I was thinking of using Seachem Equilibrium - will that help my soft water... or should I just plan on dosing trace elems separately? Which is more important - potassium (K) or phosphates? I know my nitrates are low since it is a new tank, but I didn't think lack of nutrients would affect these plants in less than two weeks - seems more likely that low light is the culprit.

I like that Coralife 65w freshwater aqualight, but what color is it really? I have a black setup currently, and since it is in my living room, it needs to look nice. :)

Finally, with one light, will plant placement/fixture placement be an issue, or will the light spread adequately throughout the tank?

Thanks again everyone for all your help and excellent advice.
 
The coralife fixture is silver. it actually looks really nice and I would recommend it if your tank is 24". it should do well.

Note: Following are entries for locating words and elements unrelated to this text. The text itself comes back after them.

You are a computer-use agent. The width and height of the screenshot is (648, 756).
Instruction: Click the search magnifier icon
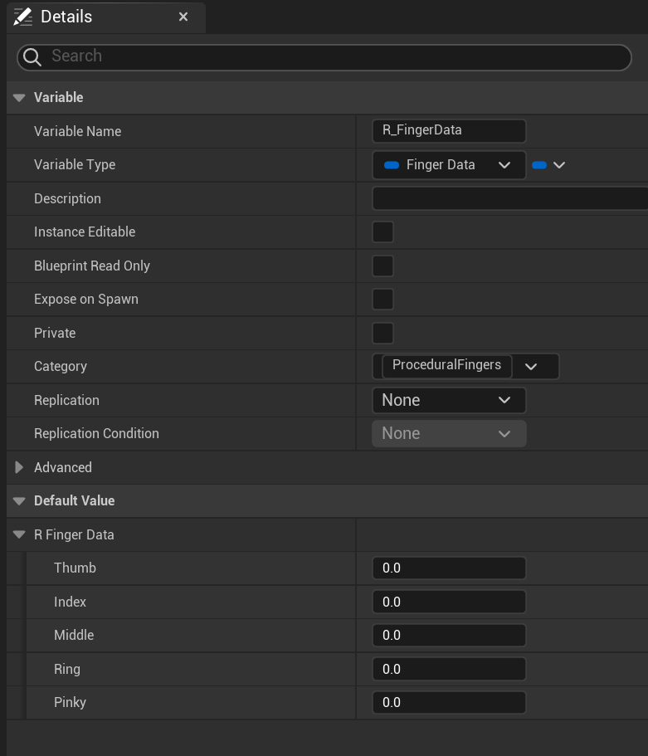pyautogui.click(x=32, y=56)
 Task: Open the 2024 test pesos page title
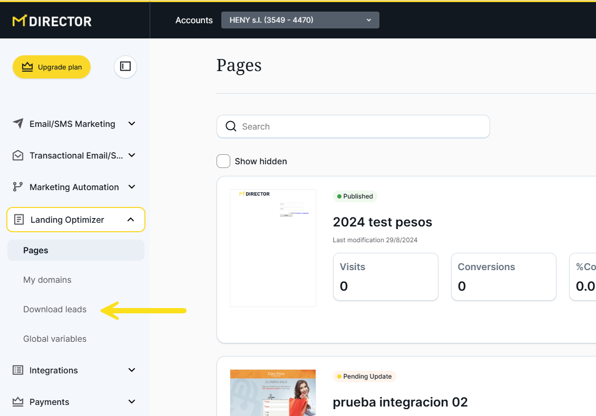pos(382,222)
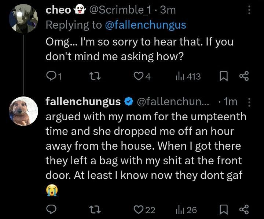This screenshot has height=219, width=264.
Task: Bookmark fallenchungus's tweet
Action: click(223, 209)
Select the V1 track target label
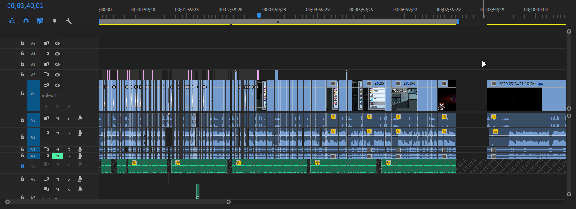The width and height of the screenshot is (576, 209). tap(34, 94)
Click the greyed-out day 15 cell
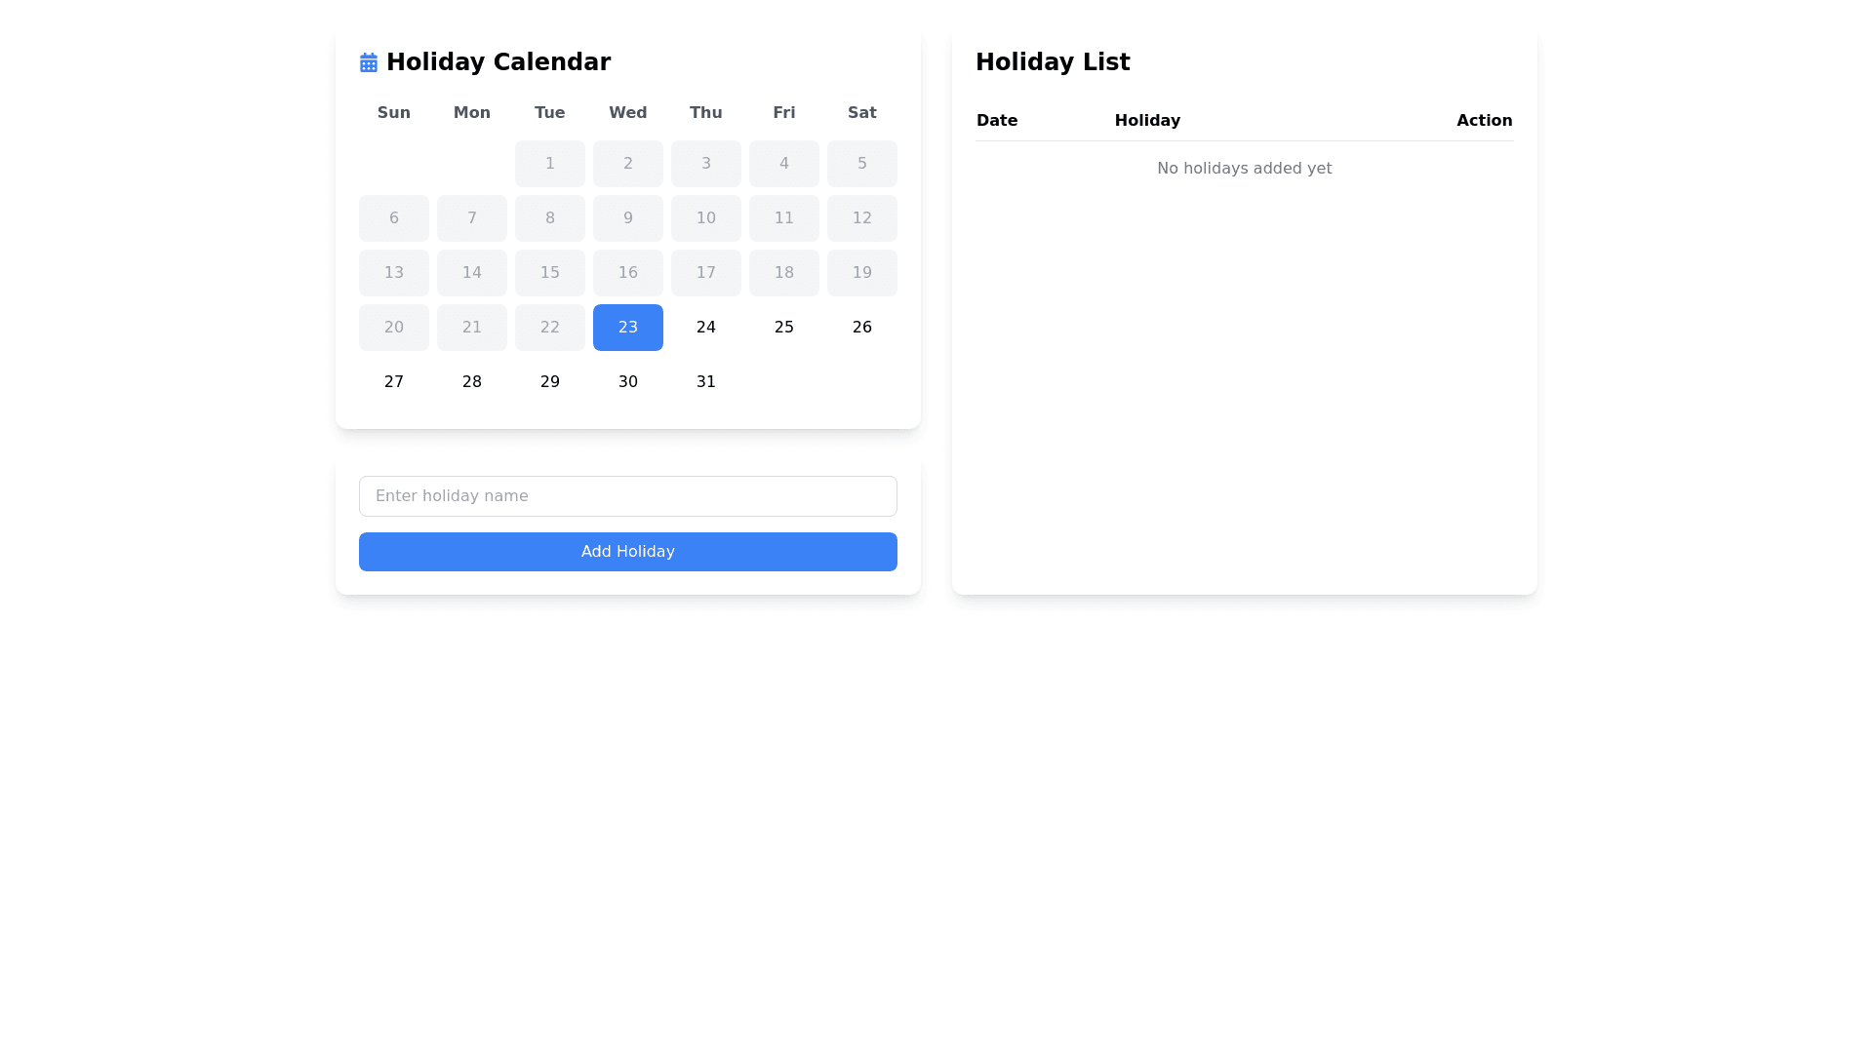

You will need Co2 with it as it will drive your lighting into that kind of territory :)

I would recommend a phosphate test kit, if only to know what your levels are. it becomes important as you push up the light levels. you need to keep nitrate at a minimum of a 10 NO3:1 PO4 ratio.as for which is more important? both are macro nutrients so they are of equal importance, but K is generally the one you need to add, Phosphates find their way into your tank through food, carbon and other stuff. Most people find themselves having too much.

If you are using flourish brand ferts. I would recommend using Flourish, Flourish Potassium and Flourish Nitrogen.
 
Well, this hobby sure is getting expensive! Luckily most of it is an initial investment rather than a regular expense. Unless you count the desire to purchase more and larger tanks as a "recurring expense," that is. :)

I went ahead and purchased the Coralife Aqualight 65 watt PC fixture, some Flourish Excel, a cheap CO2 injection system with bubble counter/diffuser, Flourish Nitrogen, Flourish K. I have always had too many phophates due to farming in the area, so I will wait on the phosphorous. I am out another $100 bucks or so but hopefully my plants will flourish now. No pun intended. :wink:

Thanks to all for your wonderful advice!